• Directions for this task
Starting at the first line of the data below, retype every line up to and including the one containing "Click the Edit".
.....
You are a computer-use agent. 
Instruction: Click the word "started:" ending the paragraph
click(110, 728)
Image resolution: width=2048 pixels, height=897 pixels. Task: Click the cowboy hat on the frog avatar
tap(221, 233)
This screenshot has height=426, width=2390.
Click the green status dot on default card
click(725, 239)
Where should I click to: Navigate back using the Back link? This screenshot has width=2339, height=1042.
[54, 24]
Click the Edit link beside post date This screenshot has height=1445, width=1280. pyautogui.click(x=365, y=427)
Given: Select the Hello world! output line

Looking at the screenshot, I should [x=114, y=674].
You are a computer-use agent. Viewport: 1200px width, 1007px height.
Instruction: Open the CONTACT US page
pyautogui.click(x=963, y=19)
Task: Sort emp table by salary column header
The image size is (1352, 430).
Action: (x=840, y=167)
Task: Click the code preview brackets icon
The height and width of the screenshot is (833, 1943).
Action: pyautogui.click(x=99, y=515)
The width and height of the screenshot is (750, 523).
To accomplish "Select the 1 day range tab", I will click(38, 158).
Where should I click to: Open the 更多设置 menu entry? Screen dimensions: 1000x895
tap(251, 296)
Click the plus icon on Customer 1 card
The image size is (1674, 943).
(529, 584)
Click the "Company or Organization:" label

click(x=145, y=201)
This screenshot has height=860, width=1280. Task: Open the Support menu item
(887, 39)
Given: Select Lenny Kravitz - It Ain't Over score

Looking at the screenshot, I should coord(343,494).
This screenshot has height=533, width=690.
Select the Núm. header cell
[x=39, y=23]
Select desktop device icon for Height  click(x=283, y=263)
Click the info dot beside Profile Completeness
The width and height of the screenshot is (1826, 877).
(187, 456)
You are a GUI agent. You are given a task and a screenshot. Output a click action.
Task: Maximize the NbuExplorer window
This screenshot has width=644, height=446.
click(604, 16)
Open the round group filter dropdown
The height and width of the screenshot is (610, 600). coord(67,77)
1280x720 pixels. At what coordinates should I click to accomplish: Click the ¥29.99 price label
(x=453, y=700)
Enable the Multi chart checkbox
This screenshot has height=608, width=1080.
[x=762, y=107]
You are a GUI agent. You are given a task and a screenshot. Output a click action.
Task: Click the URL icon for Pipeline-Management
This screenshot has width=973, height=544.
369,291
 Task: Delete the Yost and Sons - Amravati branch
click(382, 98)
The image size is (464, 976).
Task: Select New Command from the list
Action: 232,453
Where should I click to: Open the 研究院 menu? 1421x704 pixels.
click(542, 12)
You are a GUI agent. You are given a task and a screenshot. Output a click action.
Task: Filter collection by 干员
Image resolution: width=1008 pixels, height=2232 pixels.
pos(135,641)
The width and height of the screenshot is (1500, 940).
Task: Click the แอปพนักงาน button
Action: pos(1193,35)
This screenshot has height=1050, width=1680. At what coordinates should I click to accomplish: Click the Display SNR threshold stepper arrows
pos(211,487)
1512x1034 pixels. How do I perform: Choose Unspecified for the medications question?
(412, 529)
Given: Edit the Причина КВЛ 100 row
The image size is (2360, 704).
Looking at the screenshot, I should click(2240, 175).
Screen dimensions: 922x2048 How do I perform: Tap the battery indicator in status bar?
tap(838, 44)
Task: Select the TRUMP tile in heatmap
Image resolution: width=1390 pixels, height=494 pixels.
.....
• Answer to the exercise
You are a computer-use agent. 
Instruction: Click the word "started:" ending the paragraph
click(110, 728)
Image resolution: width=2048 pixels, height=897 pixels. Task: Click the cowboy hat on the frog avatar
tap(221, 233)
This screenshot has height=426, width=2390.
Click the green status dot on default card
click(725, 239)
Where should I click to: Navigate back using the Back link? This screenshot has width=2339, height=1042.
[54, 24]
Click the Edit link beside post date This screenshot has height=1445, width=1280. pyautogui.click(x=365, y=427)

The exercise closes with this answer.